I pick up the aging soap opera star (still young and pretty, but “aging” by the standards of the industry), and I am driving down a dirt road on the eastern outskirts of Southern California. Out here, there is mostly tumbleweed, abandoned western movie sets from way back when, and occasional mid-century homes still sporting TV antennas. What is most impressive is the setting desert sun. It is red, enormous, and casts the landscape in a crimson brown earth hue that calls to mind a desperado on his way to the Mexican border. The desert is getting one last encore from the sun before the curtain drops and gives way to a bone chilled night.
The last house is a mid-century behind a gilded gate. Like the others it sports a tall and gangly TV antenna. Unlike the others it sports several pink flamingos on the manicured, watered lawn just inside the gate. The pink flamingos look alive, but I can see that they are being held up with wooden sticks. There is a spotlight beside the walkway leading up to the front door. It is like those car dealership lights pointed up into the night sky. It moves from side to side like it is trying to get the attention of any flying saucers that may be up there in the stars.
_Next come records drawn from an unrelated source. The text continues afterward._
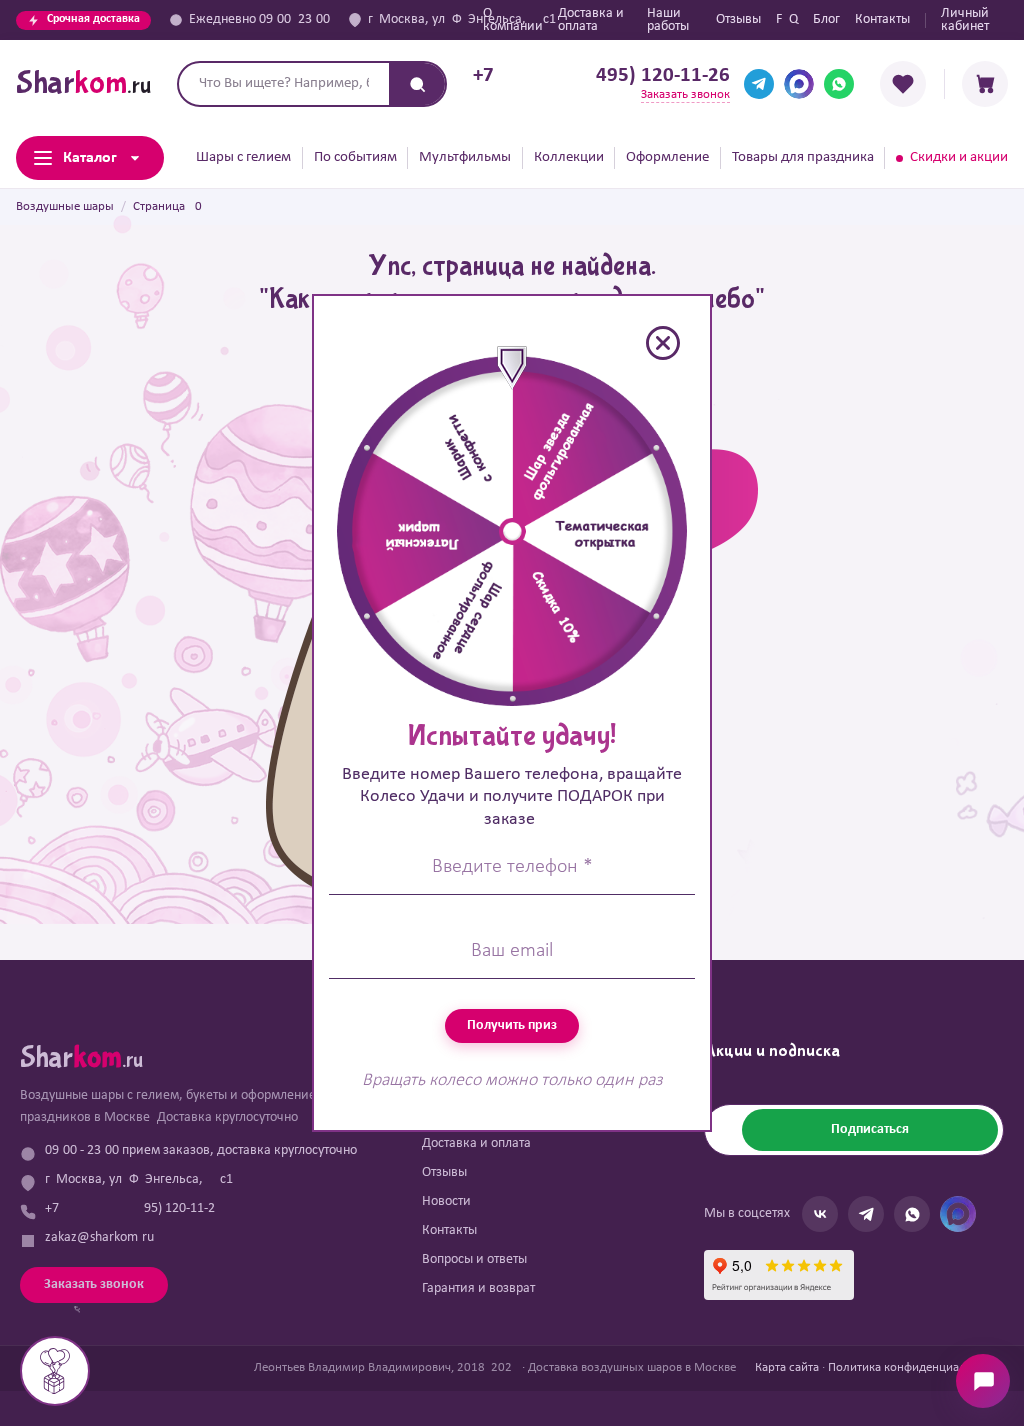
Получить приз (512, 1025)
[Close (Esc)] (663, 343)
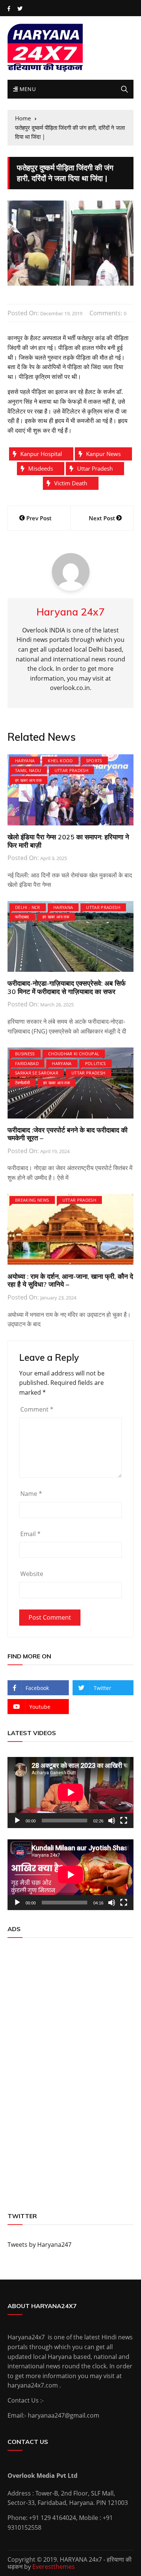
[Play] (17, 1820)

I park my car, retrieve my date, and walk through the front door. It is implausibly still and quiet inside the 1950s decorated home. I see the spiked fruit punch bowl, but there are no older Jews hovering around there. Indeed, apart from my date and myself, there is no one inside. I step over to the fruit punch bowl and pour myself a cocktail. I look up at the framed Mamie Eisenhower portrait over the mantle. She is in her pink floral dress, as she always is, and is the queen of the pink and green decor everywhere beneath her gaze. As I walk around the living room, I think I spot a guest or two in my peripheral vision, but as soon as I turn to face them directly they are gone. I look back at where I had left my date a moment ago, and she is gone too.
I open the sliding door, and I step out onto the patio. There is an outdoor tiki bar beside the swimming pool. The sign in front of the bar reads: “Mele Kalikimaka.” It is unmanned as expected, and there is no one else outside. Like before, though, I sense that there are people just outside my peripheral vision. They are all caricatures from the 1950s, or so I imagine. No matter how fast I turn my head they are gone before I can see them.
I stay outside even after the sun is gone. It is dark and cold, but there is enough light from that spotlight out front that I can walk around the pool with my cocktail in hand. I continue to walk around the pool by myself waiting for someone to come into view. No one ever does.